EXERCISE AIM: Working from the top of the records below, reproduce each line exactly, ending once you have written the line containing "인천광역시 (192, 2085)".
::: RECORDS TO PROCESS :::
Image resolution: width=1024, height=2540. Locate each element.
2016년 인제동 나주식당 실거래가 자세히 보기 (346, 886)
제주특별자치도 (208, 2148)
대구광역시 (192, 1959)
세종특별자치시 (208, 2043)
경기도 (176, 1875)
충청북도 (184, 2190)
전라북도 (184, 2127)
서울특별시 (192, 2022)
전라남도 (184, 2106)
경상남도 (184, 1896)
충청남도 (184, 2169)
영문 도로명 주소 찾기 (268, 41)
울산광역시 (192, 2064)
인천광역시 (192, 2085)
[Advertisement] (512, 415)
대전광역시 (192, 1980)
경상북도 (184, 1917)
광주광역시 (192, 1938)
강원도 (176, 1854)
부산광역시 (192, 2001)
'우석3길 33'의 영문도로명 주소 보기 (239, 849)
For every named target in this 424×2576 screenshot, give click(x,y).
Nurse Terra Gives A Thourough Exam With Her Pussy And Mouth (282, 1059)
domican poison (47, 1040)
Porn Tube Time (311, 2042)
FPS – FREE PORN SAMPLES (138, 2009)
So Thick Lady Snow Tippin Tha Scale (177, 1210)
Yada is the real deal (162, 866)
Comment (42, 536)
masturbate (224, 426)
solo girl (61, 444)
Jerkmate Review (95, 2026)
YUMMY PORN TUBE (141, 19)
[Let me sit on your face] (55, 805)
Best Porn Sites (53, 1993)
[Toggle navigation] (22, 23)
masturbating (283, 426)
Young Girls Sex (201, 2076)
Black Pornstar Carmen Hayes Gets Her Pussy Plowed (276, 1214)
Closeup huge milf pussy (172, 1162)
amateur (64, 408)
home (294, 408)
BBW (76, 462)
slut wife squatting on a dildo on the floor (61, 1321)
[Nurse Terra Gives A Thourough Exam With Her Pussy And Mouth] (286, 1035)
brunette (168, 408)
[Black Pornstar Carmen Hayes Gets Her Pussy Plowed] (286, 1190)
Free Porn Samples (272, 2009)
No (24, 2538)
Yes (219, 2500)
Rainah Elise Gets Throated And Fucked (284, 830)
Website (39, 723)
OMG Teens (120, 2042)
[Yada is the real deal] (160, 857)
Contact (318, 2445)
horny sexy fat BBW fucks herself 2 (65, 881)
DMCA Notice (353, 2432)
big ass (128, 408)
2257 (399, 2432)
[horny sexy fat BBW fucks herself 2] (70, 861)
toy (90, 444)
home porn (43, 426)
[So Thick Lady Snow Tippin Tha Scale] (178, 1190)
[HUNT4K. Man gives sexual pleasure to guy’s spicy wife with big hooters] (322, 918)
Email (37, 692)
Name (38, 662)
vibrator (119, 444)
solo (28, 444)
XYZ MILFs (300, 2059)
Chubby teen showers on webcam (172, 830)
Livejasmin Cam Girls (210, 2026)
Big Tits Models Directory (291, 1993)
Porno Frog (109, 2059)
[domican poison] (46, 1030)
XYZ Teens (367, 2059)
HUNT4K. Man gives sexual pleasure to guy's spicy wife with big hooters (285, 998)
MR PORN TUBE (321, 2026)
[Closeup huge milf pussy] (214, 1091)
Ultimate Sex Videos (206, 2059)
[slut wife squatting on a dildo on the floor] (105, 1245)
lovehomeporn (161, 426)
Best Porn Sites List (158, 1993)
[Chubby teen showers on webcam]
:::
TASK RESULT:
Image resolution: width=1024, height=2540. Locate each element.
2016년 인제동 나주식당 실거래가 자세히 보기 (346, 886)
제주특별자치도 (208, 2148)
대구광역시 (192, 1959)
세종특별자치시 (208, 2043)
경기도 (176, 1875)
충청북도 (184, 2190)
전라북도 (184, 2127)
서울특별시 (192, 2022)
전라남도 (184, 2106)
경상남도 (184, 1896)
충청남도 (184, 2169)
영문 도로명 주소 찾기 (268, 41)
울산광역시 (192, 2064)
인천광역시 (192, 2085)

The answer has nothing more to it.